On May 13, 2024, the U.S. Securities and Exchange Commission’s Division of Investment Management (“SEC”) and the U.S. Department of the Treasury’s Financial Crimes Enforcement Network (“FinCEN”) issued a joint proposal (“Proposed Rule”) to require both SEC registered investment advisers (“RIAs”) and exempt reporting advisers (“ERAs”) to implement provisions of Section 326 of the USA PATRIOT Act of 2001, which amended the Bank Secrecy Act (“BSA”) to require financial institutions to implement a Customer Identification Program (“CIP”). Under the Proposed Rule, RIAs and ERAs will be required to: (i) identify and verify the identity of any person who seeks to open an account with or invest in a fund managed by the RIA or ERA; (ii) maintain the information used to verify the person’s identity, including name, address, date of birth for an individual or the date of formation of an entity, and identification number (e.g., social security number for an individual or employer identification number for an entity); and (iii) determine whether the person appears on any lists of known or suspected terrorists or terrorist organization issued by any government agency.

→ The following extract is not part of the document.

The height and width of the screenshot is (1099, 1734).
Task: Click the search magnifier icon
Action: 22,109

The BSA authorizes the Secretary of the U.S. Department of the Treasury (the “Secretary”) to impose CIP requirements on twenty-four defined types of “financial institutions.” Investment advisers, however, are not currently included in the definition. The Secretary is granted discretion under the BSA to add other entity types to this definition, such as investment advisers. The Proposed Rule builds upon a separate proposal issued by the Secretary on February 15, 2024, that would amend the definition of financial institution under the BSA to include certain persons meeting the definition of investment advisers under the Investment Advisers Act of 1940, as amended (the “Advisers Act”) and subject them to anti-money laundering program requirements and obligations to file suspicious activity reports (see our March 7, 2024 FUNDamentals). This proposed change would apply to RIAs, ERAs, and any person who is otherwise required to be so registered under the Advisers Act, but would not extend to state registered or exempt investment advisers.

FinCEN stated in its May 13, 2024 press release: “the proposed rule would make it more difficult for criminal, corrupt, or illicit actors to establish customer relationships—including by using false identities—with investment advisers for the purposes of laundering money, financing terrorism, or engaging in other illicit finance activity.”

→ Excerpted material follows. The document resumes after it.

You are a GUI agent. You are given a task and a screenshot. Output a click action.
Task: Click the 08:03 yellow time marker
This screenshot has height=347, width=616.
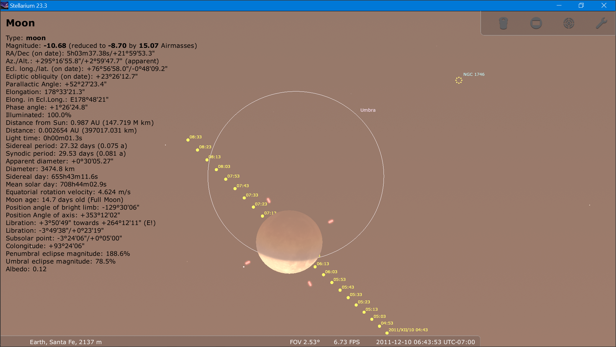point(216,169)
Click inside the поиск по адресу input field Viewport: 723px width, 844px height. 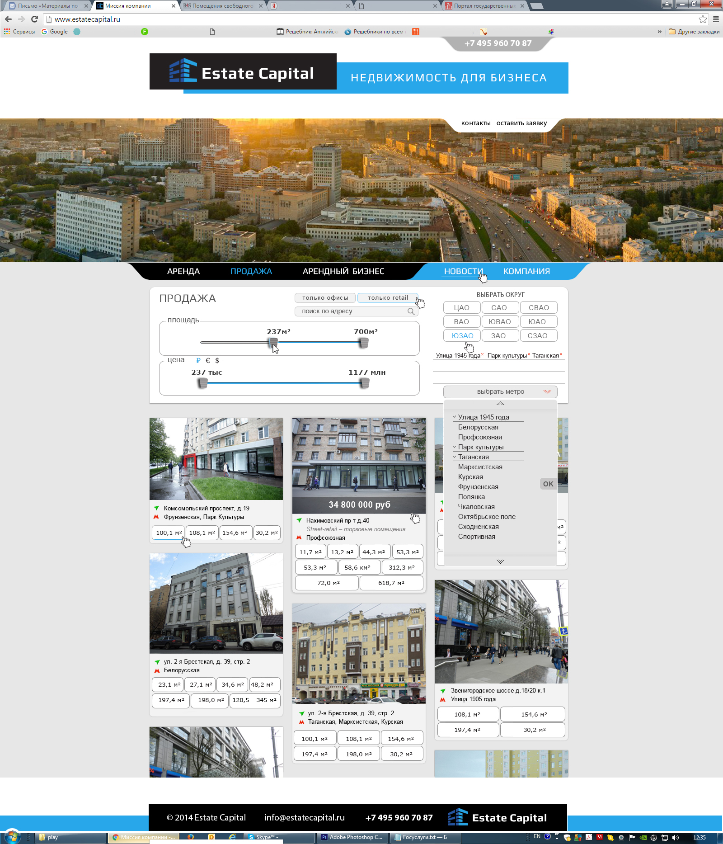[x=348, y=311]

In an SEC press release of the same date, the SEC solicited industry comment to ascertain whether to exclude “specific services . . . that do not involve management of client assets or subadvisory services.” The SEC seeks to identify any “investment advisory services” that do not pose substantial risk of facilitating money laundering, terrorist financing, or other illicit financial activity, and which could potentially be carved out of the CIP requirements. We note that “investment advisory services” is not defined in the Advisers Act. However, an “investment adviser” includes any person that, “either directly or through publications or writings,” is in the business of advising others “as to the value of securities” or who “issues or promulgates analyses or reports concerning securities.” Given the broad definition of investment adviser, the Proposed Rule could sweep in services of RIAs and ERAs that: (i) publish newsletters that are not for “general and regular circulation,” (ii) provide “model” investment strategies for wrap programs, and (iii) other services that do not include the transfer of cash or securities.

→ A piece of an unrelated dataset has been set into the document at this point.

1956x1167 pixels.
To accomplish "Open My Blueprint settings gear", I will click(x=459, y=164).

The SEC and FinCEN propose to coordinate development of the Proposed Rule such that both regulators will have a consistent approach to enforcement by effecting a two-step process whereby FinCEN will first determine the scope of covered investment advisory services, and next the SEC will determine the requirements for investment advisers to implement a CIP. This bifurcated approach is intended to streamline the effect and reduce the burden on investment advisers by limiting conflicts between FinCEN and SEC rulemaking.

We note that even with the regulators’ coordination to minimize the burden on RIAs and ERAs, SEC Commissioner Mark T. Uyeda issued a statement to oppose the proposed measure due to the increased compliance burdens to be imposed particularly on smaller RIAs and ERAs who are already struggling under substantial burdens of new compliance requirements.

As we have in the past, we will continue to monitor these issues and will provide future client updates. This QuickStudy is for guidance only and is not intended to be a substitute for specific legal or tax advice.